The advent of peak oil means we should prepare for a downscaling of our highly energy and resource-intensive lifestyles.

What is peak oil and why does it matter? And what effect will it have on the Western lifestyles we take for granted? These are not questions that many people are asking themselves yet, but this decade is going to change everything. Peak oil is upon us.

Peak oil does not mean that the world is about it run out of oil. It refers to the point at which the supply of oil can no longer increase. There is lots of the stuff left; it’s just getting much more difficult to find and extract, which means it is getting very hard, and perhaps impossible, to increase the overall ”flow” of oil out of the ground. When the flow can no longer increase, that is peak oil. Supply will then plateau for a time and eventually enter terminal decline. This is the future that awaits us, because oil is a finite, non-renewable resource.

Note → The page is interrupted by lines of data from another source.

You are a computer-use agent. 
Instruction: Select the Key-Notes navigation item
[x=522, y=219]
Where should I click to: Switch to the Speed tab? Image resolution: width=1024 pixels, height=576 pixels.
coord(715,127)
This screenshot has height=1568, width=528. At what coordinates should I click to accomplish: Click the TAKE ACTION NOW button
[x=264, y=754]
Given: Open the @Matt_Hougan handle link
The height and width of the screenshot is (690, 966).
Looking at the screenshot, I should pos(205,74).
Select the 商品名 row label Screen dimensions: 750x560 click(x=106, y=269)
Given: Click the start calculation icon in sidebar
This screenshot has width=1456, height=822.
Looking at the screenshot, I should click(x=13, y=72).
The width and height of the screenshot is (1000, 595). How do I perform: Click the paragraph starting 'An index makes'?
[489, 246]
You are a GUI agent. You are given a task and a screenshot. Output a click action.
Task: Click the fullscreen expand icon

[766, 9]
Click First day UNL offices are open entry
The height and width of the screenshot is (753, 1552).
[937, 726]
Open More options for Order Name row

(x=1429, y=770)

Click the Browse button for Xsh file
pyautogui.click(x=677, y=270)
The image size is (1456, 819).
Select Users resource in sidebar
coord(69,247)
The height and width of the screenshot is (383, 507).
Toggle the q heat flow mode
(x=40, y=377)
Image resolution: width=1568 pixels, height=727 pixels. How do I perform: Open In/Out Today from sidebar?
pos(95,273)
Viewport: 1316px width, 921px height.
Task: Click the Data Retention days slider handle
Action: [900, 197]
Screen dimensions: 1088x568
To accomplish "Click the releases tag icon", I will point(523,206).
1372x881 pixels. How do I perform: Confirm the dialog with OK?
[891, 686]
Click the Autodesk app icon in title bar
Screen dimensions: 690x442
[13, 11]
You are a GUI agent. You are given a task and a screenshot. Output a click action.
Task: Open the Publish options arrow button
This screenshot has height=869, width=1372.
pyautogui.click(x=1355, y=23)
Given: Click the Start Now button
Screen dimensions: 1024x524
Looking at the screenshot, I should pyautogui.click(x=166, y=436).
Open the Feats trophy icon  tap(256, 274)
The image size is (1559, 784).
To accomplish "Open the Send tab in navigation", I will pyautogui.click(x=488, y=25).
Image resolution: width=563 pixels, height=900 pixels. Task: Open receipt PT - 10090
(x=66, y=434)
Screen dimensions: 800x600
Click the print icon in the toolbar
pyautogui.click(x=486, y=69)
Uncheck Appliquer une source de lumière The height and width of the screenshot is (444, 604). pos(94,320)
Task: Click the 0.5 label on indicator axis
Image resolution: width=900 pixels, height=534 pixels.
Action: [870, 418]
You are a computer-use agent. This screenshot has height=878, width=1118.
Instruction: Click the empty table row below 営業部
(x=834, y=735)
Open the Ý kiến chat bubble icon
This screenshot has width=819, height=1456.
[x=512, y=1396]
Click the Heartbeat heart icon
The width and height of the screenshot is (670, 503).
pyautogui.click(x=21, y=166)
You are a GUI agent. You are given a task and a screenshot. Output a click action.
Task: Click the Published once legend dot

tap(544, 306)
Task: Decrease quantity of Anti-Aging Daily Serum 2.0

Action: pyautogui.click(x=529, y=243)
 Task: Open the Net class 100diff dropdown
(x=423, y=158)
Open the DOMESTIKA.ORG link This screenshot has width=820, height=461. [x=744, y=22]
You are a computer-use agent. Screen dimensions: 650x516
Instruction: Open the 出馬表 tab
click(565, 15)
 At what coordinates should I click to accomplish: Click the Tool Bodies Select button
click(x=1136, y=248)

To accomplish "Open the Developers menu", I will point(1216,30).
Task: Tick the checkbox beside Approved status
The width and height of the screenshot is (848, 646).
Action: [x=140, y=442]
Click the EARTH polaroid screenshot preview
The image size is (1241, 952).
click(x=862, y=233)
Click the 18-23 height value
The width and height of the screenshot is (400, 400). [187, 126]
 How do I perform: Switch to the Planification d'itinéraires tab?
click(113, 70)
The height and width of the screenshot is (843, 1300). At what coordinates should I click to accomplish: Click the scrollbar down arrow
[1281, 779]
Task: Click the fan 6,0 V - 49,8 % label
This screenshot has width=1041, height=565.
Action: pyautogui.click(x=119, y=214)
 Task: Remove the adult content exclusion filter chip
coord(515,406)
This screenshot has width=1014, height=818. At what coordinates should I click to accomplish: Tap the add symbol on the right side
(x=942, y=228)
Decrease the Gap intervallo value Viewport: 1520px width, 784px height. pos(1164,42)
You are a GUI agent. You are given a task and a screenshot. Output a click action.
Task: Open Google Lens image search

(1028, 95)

The prospect of peak oil is no longer a ”fringe” theory held only by a few scaremongers. It is a geological reality that has been acknowledged even by conservative, mainstream institutions such as the International Energy Agency, the UK Industry Task Force and the United States military. Even the chief executive of one of the world’s largest oil companies, Total, said recently he expected demand to outstrip supply as early as 2014 or 2015. Given how fundamental oil is to our economies, this signifies the dawn of a new era in the human story.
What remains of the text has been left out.